Investimenti: ecco cosa considerare
Quindi, come comportarsi in tema di investimenti? A rigor di logica, non è ancora il momento di entrare a spron battuto sul mercato azionario e/o di tornare sulle criptovalute pensando che il peggio sia alle spalle solo perché l’inflazione ha cominciato a rallentare. La strada è ancora lunga e gli avvertimenti arrivano da più parti. Richard Bernstein, fondatore e amministratore delegato di RBA, mette in evidenza tre temi da considerare per gli investimenti nel 2023.
Il primo riguarda la modalità per difendersi da un mercato ancora orso. “Quando i profitti rallentano, i tre settori più performanti sono la sanità, i beni di prima necessità e i servizi di pubblica utilità. Non importa cosa succede, continuiamo tutti a mangiare, sfortunatamente, ci ammaliamo e accendiamo ancora le luci. Questi sono i tre settori veramente difensivi”, ha affermato. Per l’esperto è sempre meglio entrare dopo un po’ di tempo che il mercato ha cominciato a salire, senza cercare di anticiparlo. “I sei mesi che precedono il minimo del mercato azionario sono di solito i più devastanti eoccorre poi molto tempo per recuperare i drawdown” ha precisato Bernstein.

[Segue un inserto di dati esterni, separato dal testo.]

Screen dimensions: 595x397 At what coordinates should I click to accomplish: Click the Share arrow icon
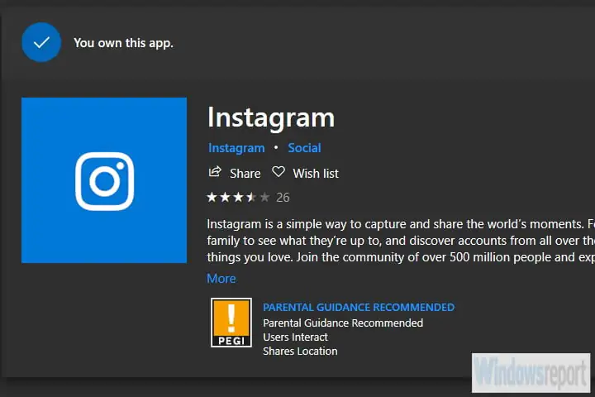click(x=215, y=172)
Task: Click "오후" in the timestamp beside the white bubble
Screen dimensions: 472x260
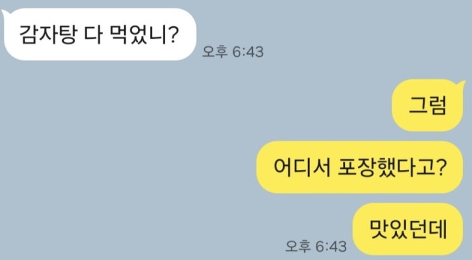Action: pyautogui.click(x=214, y=52)
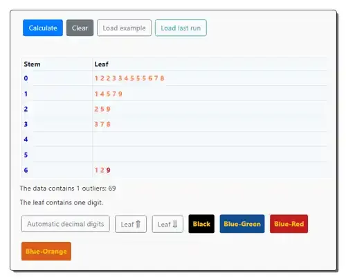Click stem 2 leaves 2 5 9
The width and height of the screenshot is (346, 280).
102,109
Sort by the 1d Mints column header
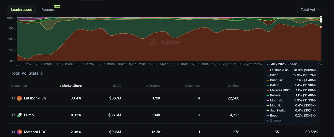 click(233, 86)
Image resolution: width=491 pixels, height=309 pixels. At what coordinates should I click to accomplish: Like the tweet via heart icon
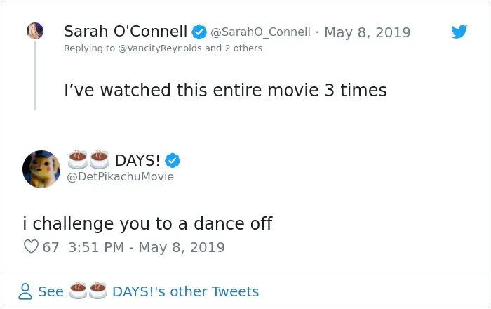tap(31, 246)
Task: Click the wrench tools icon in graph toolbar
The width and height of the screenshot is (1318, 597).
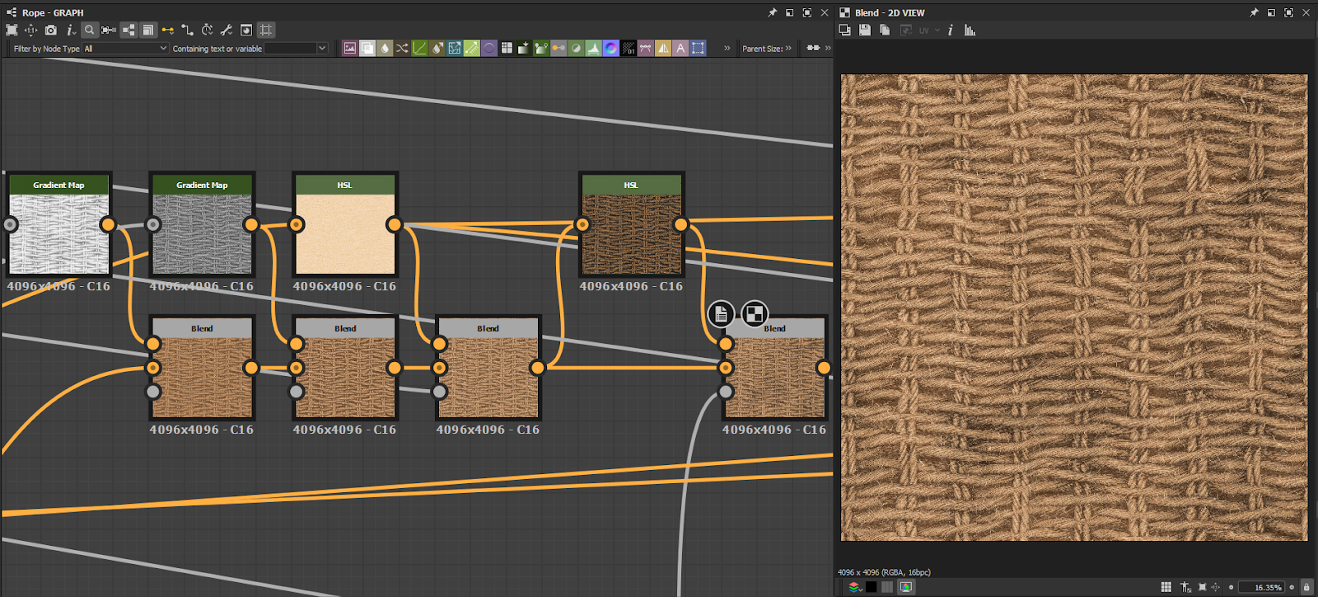Action: click(227, 30)
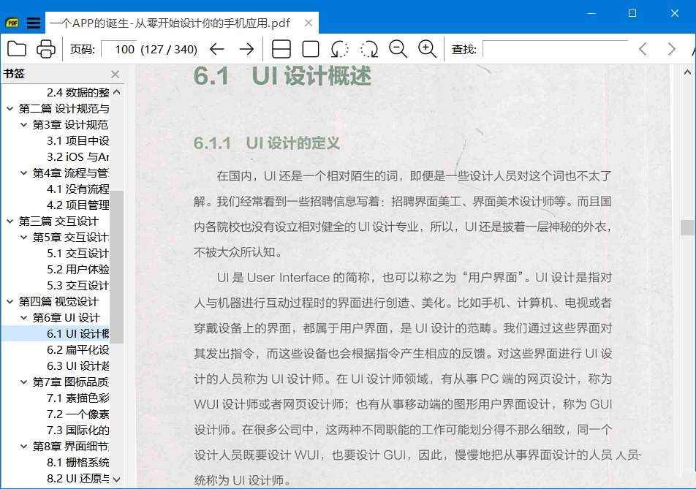Rotate the page clockwise

tap(368, 49)
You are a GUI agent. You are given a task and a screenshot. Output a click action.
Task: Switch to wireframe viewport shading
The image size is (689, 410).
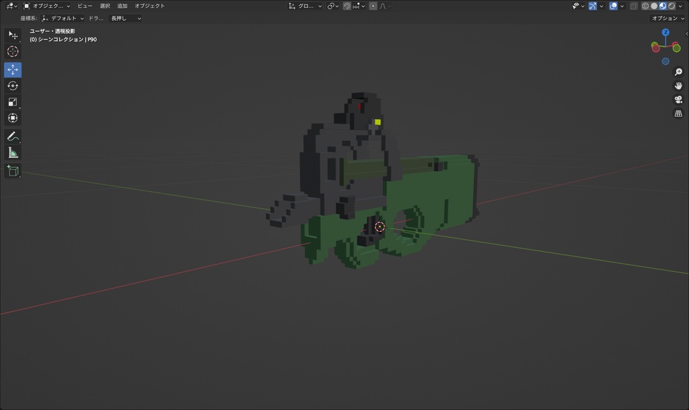(645, 5)
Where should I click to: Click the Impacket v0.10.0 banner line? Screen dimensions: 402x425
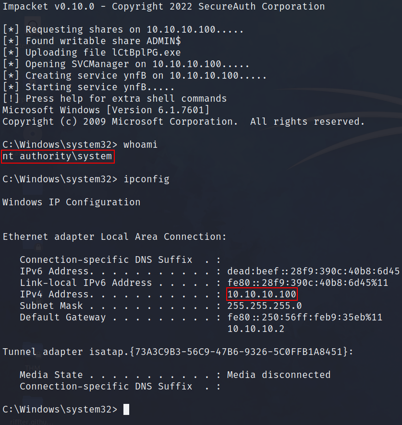[x=163, y=7]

Il secondo tema verte sul fatto di non detenere per forza azioni statunitensi. Farlo, secondo Bernstein, significa essere “geograficamente miope”. l’AD rileva che nel 2022 i mercati statunitensi hanno sottoperformato, nonostante il dollaro forte. Inoltre, i fondamentali degli utili americani sono tra i peggiori nei mercati azionari globali. A questo si aggiunge che Wall Street è dominata dai settori più speculativi come tecnologia, servizi di comunicazione e beni di consumo discrezionali.
Il terzo tema si basa sull’accettazione che “il mondo sta cambiando“. Ciò vuol dire che negli investimenti si dovrebbero considerare beni reali come immobili e infrastrutture. Bernstein sottolinea che per decenni vi è stata una sottovalutazione dei beni reali e produttivi negli Stati Uniti, mentre “le infrastrutture energetiche, la capacità produttiva, le infrastrutture di trasporto, la capacità della rete elettrica e altri beni pubblici e privati critici necessitano di una significativa ricostruzione e modernizzazione”. In questo contesto, “gli investimenti in tali attività reali potrebbero rivelarsi fondamentali per la stabilità e la salute dell’economia statunitense”, conclude.